How much room do you have to work with? Do you want small or large monitors. Uv lights are useless in an outdoor cage/pit. Not needed inside. Do you want a cage or pit? Inside/outside? Biggest question is............. small or large monitor. That will decide everything.


----------



## critterguy (Mar 22, 2014)

Been looking into the same thing myself, got the impression from a reply and reading around that a 4ftx2ftx2ft enclosure would be the minimum for ackies, a normal dimension 4ft tank should be fine for Pygmy Mulga monitors/Gillens though which only reach about 40cm instead of the 60cm or so the ackies reach, so a similar length to blue tongues. 

Some of the others might keep them and have more info on the right size enclosure for them.

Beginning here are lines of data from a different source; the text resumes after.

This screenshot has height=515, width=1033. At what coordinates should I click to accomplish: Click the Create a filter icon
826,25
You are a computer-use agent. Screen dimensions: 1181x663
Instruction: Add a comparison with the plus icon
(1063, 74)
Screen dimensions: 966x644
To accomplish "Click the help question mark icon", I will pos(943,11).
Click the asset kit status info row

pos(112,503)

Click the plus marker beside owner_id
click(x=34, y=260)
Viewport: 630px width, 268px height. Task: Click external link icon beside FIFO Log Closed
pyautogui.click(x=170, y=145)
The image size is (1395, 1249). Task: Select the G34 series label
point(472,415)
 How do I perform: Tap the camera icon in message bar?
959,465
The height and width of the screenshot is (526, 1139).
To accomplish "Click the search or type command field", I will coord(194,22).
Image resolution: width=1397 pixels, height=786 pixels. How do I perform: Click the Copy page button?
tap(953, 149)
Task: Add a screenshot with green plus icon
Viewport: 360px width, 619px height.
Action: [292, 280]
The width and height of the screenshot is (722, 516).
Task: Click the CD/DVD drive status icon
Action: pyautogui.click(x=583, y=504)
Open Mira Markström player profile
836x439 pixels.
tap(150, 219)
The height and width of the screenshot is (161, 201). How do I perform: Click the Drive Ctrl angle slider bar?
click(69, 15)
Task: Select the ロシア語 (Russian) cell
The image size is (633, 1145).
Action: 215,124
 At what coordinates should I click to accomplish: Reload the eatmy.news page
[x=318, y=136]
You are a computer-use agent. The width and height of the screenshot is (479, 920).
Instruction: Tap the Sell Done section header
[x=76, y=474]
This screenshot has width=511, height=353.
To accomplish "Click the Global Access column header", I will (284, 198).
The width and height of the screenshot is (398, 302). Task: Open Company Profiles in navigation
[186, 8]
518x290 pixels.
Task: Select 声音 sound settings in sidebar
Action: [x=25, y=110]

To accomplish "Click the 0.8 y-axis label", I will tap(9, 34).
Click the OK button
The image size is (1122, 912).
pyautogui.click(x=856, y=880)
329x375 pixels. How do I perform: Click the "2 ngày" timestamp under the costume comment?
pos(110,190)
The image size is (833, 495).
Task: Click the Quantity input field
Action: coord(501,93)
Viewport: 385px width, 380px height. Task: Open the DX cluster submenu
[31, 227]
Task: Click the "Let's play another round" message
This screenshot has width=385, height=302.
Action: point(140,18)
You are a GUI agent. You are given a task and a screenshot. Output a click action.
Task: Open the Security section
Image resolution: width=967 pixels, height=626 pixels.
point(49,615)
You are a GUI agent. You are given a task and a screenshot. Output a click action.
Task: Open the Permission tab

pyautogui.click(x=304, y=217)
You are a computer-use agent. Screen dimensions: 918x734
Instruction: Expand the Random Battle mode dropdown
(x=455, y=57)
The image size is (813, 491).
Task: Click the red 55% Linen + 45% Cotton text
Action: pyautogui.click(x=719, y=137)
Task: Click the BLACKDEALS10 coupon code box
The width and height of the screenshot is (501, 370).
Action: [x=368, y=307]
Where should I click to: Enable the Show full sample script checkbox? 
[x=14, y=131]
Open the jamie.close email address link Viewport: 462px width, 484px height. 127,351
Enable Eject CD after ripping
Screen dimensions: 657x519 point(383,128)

Thats a sp to consider over the ackies if you don't have much room like me but don't want the sp you go to be squished for space. 
If I did get some pygmeys I'd go a 5ft tank or make a enclosure of similar size to my blue tongues one but a bit larger, theirs is 71x71cmx about 1ft high, if I made one of similar size for a pygmy I'd add in about 20cm extra length and width and extra height for climbing sticks and hollow logs.


----------



## whyme (Mar 22, 2014)

In my opinion, I've found the Gillens I've kept love to climb. 4x4x2 was what I kept them in. Very active and awsome to watch. 1 male to 2 odd females was fine. Introducing another male always resulted in one male being wrecked. Do you know what your looking for?


----------



## Tobe404 (Mar 26, 2014)

To be honest I'd rather keep the Monitor outside so my only options (that I know of) that are around my area would be Heath Monitos or Lacies (Which I can't get because I'm only on a basic licence).
If I was to get a Monitor out of it's range and did keep it outside (pit or aivary) how would I go about keeping it's basking temps up?

Size doesn't really bother me as I'd be starting out with a hatchy anyway. By the time it's big enough to do any real damage hopefully I've got it tolerant of me/tamed down by then.
Room isn't really an issue if they are outside. Inside I'd probably only be able to keep smaller Monitors.

Thanks to all who replied.


----------



## Pilbarensis (Mar 27, 2014)

Could keep a gouldii outside in SA, they're fun.


----------



## butters (Mar 27, 2014)

Why would feeding chicken necks cause calcium deficiencies? Probably a higher bone to flesh ratio than even a whole prey animal.

If you are limited for space inside get a Gillens. Very cool little critters but to me they aren't really a step up to a Lacie or other large monitor. They are very different animals.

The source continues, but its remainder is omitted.